§ Given request:
Can you copy each of the entries below word for word, leaving the pictures out?

§ Data lines:

□ □ □ □ □ □ □

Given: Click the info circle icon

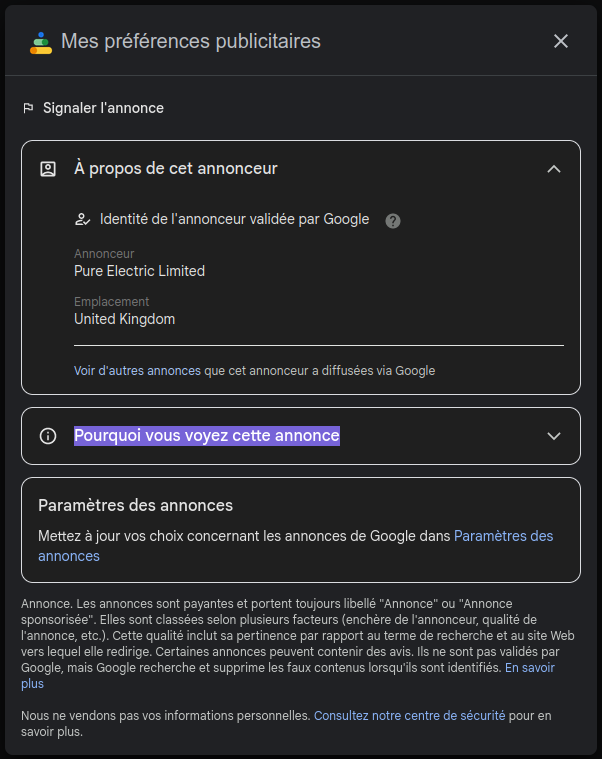Looking at the screenshot, I should tap(48, 436).
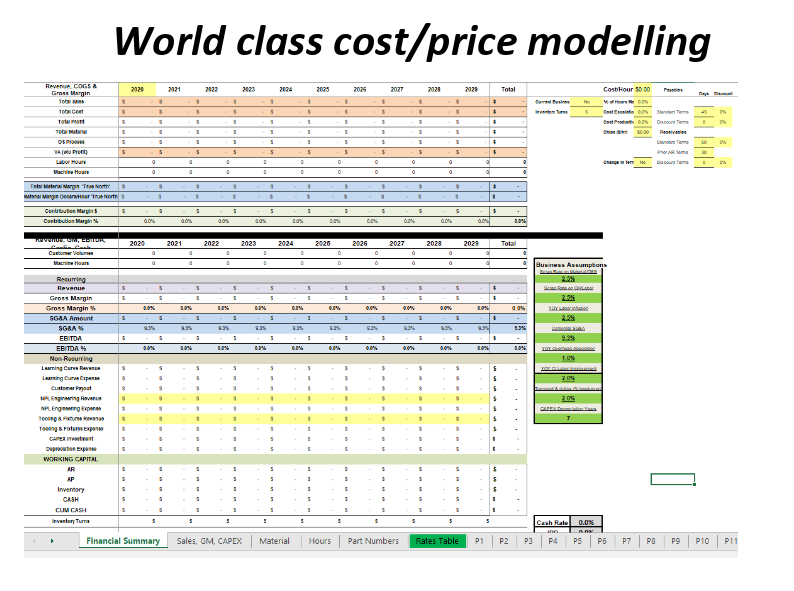Select sheet tab P10
Image resolution: width=794 pixels, height=591 pixels.
pyautogui.click(x=701, y=541)
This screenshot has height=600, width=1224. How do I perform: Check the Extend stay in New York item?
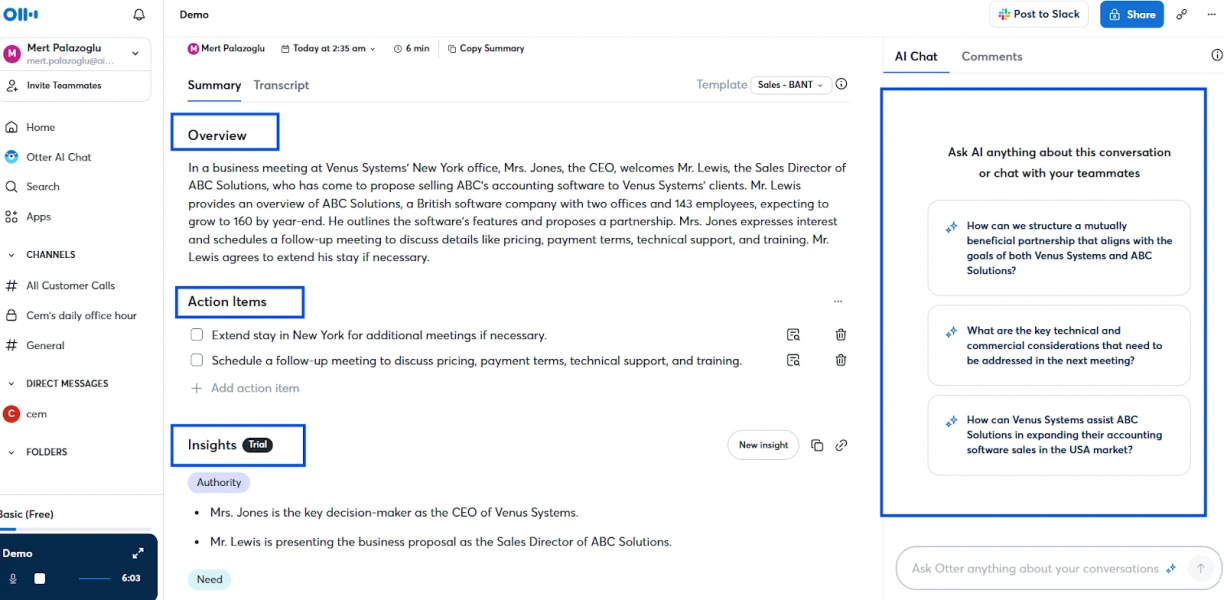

□ □ □ □ □ □ □

§ Written solution:
Given: Click the info circle icon

Looking at the screenshot, I should tap(48, 436).
Select sheet tab P10
Image resolution: width=794 pixels, height=591 pixels.
pyautogui.click(x=701, y=541)
This screenshot has height=600, width=1224. How do I perform: Check the Extend stay in New York item?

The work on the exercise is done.